The Tribunal found that the rosters were prepared after Ms Correy had made it "abundantly clear" that she had a strong objection to working in the ACPU, and that absent some plausible explanation, which had not been forthcoming from the Hospital, it was difficult to accept that the increase of shifts in the ACPU was "coincidental".
The Tribunal found that the most plausible explanation for the Hospital's rostering of Ms Correy to the ACPU was to "teach her some sort of lesson by forcing her to accept rosters it knew she believed she could not work and from which she had begged to be excused". It also found that the evidence taken as a whole - namely the circumstantial evidence about the rostering of Ms Correy in the ACPU, the unsatisfactory explanation provided by the Hospital for that decision, coupled with the inference that the evidence of the persons who actually prepared the rosters (who were not called) would not have assisted the Hospital - supported a finding that the Hospital had made those rosters because MsCorrey had made complaints of discrimination. The rostering of Ms Correy in the ACPU therefore constituted victimisation under section 50 of the Act.
Relief
In determining whether or not to grant Ms Correy relief under section 108 of the Act, the Tribunal had to consider whether the Hospital's breach of section 50 of the Act "materially contributed" to the loss that MsCorrey had suffered. The loss that Ms Correy had suffered was lost wages because she did not return to work when her maternity leave concluded. The question was, therefore, whether the Hospital's refusal to accede to her request to return to the PCU materially contributed to her not returning to work.

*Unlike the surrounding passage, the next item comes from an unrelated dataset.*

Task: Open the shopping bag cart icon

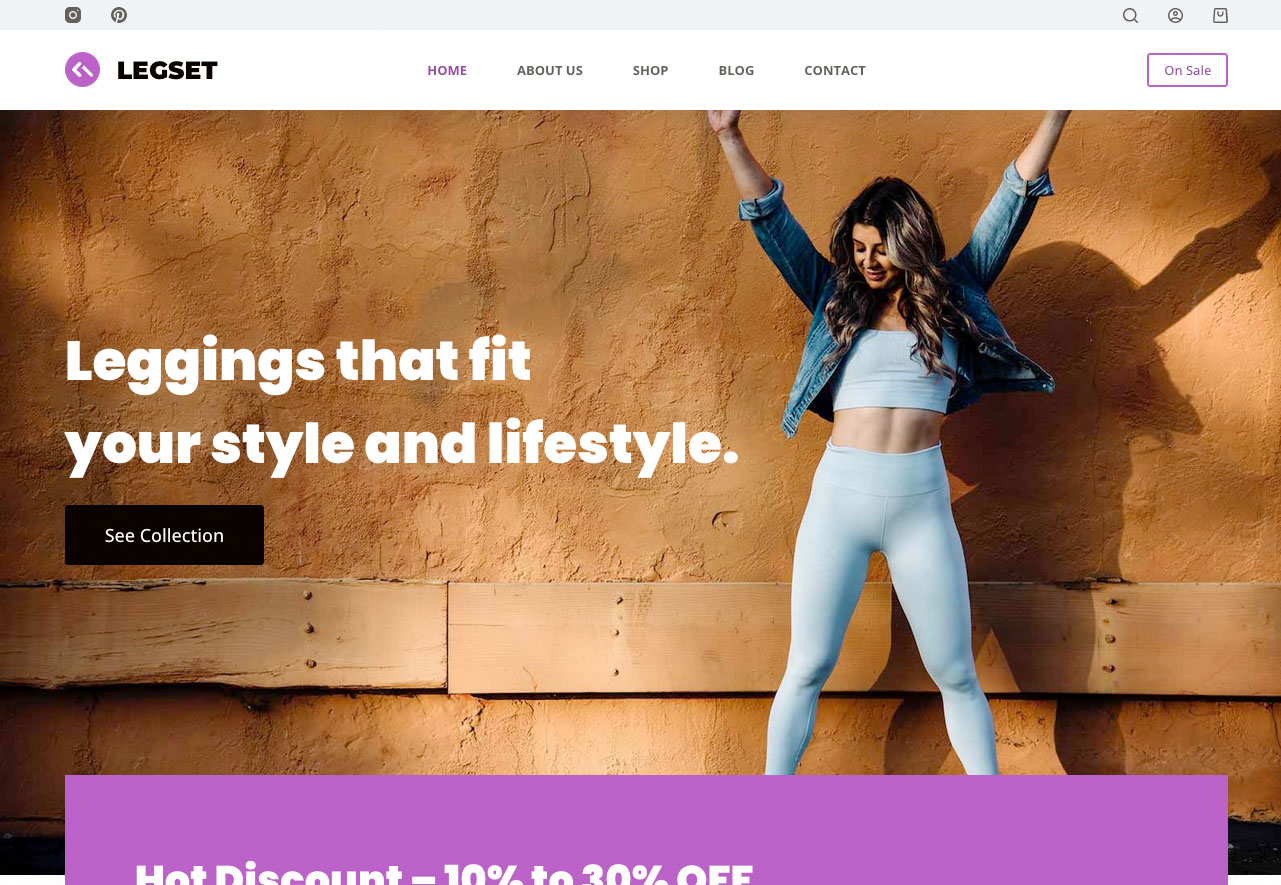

The Tribunal found that by victimising Ms Correy, the Hospital had breached an implied term in her contract of employment, that the employer would comply with the Act insofar as it affected the terms and conditions of employment. The Tribunal found, therefore, that the Hospital had effectively terminated the contract by rostering MsCorrey into a unit which it knew would result in her refusal to work. Accordingly, the Tribunal found that the Hospital's conduct in victimising Ms Correy had materially contributed to her loss, and awarded Ms Correy $23,665 in damages.
Lessons
Employers should be aware that where an employee makes a complaint, care must be taken in subsequent dealings with the employee to ensure that they are not treated detrimentally as a result of the complaint, regardless of whether the complaint is ultimately substantiated or not.
Furthermore where a decision is made that may impact on an employee, the basis of the decision should be well founded, operationally sound and defensible and of course not causally related to the fact of the complaint. In this case, the employer did not have a reasonable explanation as to the basis of the rostering changes and in the absence of one a negative inference was drawn.